Later during the 1960’s employment peaked with the factory employing just over 1,800 workers, this success was however short lived and when the railway station of Roade was closed in 1964 Pianoforte began a slow journey into gradual decline.
In 1980 the factory ceased to production of piano parts altogether.
Areas of the site to date still remain active, employing an average of 400 workers on car-parts production lines which produce plastic and metal components for car brands such as Vauxhall.
Piles of ferrous metal adorn the walls in the old piano workshops and old workers aprons hang from the production walls in the long abandoned factory as if still waiting in hope for work here to resume.

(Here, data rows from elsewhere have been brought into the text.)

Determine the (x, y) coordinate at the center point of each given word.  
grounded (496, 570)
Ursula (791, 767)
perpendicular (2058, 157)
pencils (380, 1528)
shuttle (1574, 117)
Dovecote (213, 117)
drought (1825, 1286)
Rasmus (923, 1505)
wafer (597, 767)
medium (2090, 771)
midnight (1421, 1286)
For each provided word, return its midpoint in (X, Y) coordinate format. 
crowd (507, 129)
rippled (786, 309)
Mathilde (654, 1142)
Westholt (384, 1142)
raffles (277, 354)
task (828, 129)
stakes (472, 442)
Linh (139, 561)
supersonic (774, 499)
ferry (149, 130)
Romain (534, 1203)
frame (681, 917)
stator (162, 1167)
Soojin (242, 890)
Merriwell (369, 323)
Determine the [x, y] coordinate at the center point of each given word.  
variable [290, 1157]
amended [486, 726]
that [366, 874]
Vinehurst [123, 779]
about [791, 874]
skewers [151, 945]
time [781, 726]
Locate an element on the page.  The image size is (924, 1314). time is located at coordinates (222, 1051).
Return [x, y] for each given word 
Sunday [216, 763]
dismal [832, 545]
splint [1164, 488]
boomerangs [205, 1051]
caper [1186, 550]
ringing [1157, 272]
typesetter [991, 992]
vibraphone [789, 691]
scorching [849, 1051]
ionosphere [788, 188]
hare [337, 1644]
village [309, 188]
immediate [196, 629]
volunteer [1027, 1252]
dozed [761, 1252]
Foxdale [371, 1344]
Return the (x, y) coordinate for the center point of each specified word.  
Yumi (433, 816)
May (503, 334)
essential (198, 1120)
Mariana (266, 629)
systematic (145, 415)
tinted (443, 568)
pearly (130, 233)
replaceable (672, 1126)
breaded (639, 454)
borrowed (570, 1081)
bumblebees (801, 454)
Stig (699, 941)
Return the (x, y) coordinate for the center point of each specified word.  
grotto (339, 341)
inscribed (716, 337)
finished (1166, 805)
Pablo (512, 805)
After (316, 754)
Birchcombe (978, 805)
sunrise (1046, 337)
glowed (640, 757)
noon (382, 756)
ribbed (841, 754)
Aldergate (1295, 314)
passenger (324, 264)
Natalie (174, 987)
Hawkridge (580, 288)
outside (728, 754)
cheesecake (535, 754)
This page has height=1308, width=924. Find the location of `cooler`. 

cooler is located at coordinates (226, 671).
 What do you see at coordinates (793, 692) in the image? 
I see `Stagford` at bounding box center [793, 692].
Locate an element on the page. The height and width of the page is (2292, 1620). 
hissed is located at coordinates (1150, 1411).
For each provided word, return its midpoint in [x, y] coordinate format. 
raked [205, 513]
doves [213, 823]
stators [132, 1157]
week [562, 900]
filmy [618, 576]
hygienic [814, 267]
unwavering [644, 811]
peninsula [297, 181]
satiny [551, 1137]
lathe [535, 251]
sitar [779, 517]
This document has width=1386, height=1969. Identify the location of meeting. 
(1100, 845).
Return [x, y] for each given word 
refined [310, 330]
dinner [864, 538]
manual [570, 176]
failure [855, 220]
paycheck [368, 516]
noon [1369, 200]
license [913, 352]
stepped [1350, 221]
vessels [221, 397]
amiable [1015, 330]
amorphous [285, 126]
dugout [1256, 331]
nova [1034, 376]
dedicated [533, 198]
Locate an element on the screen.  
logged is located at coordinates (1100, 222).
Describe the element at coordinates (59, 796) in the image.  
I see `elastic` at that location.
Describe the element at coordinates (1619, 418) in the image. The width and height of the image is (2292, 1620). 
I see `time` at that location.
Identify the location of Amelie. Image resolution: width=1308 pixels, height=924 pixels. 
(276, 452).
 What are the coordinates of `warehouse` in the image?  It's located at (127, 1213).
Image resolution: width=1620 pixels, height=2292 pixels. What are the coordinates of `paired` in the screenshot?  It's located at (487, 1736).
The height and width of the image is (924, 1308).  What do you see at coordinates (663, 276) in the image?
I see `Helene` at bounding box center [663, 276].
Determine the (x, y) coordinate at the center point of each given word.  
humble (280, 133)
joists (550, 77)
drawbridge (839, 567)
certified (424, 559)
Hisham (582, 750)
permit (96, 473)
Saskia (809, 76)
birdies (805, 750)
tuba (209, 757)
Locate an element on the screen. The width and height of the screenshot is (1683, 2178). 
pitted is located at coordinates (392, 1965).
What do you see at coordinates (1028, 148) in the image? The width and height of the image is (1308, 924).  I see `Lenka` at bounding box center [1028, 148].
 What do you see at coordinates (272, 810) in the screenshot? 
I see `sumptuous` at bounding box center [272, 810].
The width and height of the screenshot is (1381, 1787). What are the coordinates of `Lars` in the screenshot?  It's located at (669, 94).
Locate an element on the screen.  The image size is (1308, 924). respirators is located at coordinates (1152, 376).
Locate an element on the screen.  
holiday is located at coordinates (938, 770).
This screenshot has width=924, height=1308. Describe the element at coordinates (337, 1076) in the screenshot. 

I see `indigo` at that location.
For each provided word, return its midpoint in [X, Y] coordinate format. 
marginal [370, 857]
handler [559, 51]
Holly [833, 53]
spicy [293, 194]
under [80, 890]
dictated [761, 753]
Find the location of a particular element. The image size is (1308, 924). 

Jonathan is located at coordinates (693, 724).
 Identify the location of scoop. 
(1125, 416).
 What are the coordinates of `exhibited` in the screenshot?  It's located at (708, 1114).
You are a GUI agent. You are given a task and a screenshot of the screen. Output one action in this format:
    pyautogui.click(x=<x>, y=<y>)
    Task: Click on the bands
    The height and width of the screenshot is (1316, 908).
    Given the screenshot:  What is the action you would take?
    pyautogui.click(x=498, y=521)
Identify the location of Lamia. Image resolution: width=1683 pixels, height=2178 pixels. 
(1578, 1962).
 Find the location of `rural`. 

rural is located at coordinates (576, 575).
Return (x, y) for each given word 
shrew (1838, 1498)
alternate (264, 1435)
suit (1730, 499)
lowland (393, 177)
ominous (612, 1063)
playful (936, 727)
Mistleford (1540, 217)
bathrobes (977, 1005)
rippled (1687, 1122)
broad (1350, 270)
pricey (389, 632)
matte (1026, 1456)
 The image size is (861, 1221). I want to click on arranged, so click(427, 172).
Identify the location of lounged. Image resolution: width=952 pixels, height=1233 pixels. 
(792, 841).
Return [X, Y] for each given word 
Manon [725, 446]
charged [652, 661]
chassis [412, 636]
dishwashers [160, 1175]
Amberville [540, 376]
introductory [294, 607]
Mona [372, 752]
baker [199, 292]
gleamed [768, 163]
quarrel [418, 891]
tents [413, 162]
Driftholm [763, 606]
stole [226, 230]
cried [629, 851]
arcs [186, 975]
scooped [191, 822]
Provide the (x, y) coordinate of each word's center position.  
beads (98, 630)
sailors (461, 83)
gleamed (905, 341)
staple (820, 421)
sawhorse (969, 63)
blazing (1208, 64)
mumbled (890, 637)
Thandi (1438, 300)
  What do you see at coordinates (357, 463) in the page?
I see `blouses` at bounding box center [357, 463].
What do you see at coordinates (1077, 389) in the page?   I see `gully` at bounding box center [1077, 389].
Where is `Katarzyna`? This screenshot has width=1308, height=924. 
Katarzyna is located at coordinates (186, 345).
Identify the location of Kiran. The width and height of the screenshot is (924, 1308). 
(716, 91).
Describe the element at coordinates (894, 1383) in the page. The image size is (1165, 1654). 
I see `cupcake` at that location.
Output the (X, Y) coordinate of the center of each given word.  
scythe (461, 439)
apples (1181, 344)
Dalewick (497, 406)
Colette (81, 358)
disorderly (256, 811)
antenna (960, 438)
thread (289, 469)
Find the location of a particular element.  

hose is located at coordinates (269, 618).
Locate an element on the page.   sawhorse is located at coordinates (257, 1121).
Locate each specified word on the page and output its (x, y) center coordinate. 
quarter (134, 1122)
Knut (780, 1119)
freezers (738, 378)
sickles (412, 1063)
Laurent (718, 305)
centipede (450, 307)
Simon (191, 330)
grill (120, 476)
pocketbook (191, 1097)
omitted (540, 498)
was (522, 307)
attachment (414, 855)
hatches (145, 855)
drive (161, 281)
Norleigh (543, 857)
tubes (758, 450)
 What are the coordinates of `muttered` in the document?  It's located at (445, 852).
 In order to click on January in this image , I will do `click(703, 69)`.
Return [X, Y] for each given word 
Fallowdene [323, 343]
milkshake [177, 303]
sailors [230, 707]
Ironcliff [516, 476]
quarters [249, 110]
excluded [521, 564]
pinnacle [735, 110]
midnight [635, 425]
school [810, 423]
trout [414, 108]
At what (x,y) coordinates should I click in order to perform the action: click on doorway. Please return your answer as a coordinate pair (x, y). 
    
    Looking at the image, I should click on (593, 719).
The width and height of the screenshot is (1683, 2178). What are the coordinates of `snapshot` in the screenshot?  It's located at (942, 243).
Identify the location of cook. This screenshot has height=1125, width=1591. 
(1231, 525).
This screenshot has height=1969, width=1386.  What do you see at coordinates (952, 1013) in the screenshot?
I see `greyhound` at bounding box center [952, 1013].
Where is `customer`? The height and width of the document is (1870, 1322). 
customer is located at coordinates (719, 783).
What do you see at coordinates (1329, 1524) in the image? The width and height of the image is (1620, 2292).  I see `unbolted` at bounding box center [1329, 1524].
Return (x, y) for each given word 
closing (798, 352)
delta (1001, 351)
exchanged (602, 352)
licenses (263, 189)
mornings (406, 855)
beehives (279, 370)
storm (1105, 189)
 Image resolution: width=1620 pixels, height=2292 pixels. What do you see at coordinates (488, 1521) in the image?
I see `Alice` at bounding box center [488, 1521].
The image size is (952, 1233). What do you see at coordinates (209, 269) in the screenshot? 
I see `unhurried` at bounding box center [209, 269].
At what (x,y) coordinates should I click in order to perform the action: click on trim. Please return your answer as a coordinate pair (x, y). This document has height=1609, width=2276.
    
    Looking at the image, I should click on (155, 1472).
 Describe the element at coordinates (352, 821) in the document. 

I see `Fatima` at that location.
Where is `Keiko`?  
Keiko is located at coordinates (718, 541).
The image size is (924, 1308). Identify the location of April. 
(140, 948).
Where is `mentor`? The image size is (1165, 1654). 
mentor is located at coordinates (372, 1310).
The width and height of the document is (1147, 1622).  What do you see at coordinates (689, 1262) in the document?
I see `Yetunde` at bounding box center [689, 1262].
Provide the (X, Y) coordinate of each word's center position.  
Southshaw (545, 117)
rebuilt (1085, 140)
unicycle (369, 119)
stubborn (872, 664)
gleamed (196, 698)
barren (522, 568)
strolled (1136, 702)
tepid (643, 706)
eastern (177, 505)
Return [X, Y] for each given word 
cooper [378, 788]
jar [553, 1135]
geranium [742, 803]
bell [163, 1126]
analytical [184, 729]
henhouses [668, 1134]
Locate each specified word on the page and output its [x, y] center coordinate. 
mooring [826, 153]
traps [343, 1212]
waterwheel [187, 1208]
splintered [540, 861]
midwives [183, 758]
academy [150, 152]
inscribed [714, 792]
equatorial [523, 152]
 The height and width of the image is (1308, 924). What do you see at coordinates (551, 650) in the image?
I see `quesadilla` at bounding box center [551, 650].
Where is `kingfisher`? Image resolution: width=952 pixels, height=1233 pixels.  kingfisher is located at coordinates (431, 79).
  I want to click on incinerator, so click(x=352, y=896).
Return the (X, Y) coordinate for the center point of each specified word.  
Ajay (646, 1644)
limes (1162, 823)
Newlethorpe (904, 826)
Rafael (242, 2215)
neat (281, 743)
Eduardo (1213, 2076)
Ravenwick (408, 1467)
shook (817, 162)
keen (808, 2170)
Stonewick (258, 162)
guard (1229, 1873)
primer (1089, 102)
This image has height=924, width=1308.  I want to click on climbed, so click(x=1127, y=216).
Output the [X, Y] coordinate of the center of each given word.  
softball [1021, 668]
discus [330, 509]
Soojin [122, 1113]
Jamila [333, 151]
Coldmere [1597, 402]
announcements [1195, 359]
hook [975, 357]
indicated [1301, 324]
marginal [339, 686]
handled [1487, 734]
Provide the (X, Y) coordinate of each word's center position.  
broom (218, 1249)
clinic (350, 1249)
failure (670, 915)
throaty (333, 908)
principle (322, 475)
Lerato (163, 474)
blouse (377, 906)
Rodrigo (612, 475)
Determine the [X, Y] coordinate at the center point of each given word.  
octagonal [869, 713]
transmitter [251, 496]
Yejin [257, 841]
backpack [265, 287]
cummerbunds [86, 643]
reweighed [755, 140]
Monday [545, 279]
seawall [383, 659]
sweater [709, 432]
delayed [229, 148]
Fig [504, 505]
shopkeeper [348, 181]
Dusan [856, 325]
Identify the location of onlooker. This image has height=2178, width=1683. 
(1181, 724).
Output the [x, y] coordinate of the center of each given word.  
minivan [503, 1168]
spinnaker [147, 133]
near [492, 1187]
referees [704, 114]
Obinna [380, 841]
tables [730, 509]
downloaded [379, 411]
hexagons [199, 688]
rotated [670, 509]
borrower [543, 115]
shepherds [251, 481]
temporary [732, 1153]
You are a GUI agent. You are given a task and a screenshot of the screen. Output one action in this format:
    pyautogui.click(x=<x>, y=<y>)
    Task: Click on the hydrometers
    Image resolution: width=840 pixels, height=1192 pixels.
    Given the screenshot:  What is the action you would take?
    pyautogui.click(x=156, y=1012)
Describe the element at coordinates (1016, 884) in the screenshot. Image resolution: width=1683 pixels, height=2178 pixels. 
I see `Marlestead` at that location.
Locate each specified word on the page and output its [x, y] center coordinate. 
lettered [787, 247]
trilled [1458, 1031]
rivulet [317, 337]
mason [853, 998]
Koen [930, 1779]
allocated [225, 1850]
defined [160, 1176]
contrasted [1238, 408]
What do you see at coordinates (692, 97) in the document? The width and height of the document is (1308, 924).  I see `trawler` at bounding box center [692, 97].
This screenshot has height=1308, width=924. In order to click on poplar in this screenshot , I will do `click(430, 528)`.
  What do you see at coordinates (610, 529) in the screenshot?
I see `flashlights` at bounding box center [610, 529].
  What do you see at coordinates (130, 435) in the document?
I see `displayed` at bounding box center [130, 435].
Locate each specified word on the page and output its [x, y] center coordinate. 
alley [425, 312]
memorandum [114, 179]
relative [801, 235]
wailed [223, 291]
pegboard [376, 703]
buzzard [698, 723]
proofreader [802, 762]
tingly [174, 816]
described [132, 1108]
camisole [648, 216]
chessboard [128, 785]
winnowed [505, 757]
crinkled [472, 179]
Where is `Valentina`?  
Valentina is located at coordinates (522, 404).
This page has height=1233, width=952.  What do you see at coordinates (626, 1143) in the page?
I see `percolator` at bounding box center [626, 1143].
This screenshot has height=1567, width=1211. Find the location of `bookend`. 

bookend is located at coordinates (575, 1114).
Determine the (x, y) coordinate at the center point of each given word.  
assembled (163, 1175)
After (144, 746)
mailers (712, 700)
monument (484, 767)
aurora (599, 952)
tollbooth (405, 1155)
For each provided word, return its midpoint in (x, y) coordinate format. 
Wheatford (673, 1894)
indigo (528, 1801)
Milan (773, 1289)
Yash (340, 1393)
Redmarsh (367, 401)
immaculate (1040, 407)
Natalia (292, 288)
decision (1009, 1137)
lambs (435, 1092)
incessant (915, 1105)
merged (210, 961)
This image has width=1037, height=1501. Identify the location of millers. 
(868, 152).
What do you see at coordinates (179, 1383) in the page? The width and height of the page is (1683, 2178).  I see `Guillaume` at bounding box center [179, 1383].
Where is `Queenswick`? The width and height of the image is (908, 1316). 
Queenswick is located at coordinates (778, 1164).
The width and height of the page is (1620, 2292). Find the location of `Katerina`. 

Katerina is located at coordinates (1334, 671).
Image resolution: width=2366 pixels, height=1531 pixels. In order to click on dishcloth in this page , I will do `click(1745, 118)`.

A company that was once reputed for its excellent care of staff and spacious canteen now bears witness every day at noon to a single file of grim looking workers piled out before the factory’s seat-less front gated area, all huddled together savouring one last cigarette drag before returning to their shifts.”
This place was a gem and I am very grateful for Rikke for showing me the way in and out. Entire rooms lay scattered with the remnants of a huge industry. We crept about and photographed a little but Urbex fatigue was starting to set in and I had the long drive home ahead. We made it a short trip and headed back the Shoe Factory. Sweaty, dirty and tired I collected my things and said goodbye to my hosts.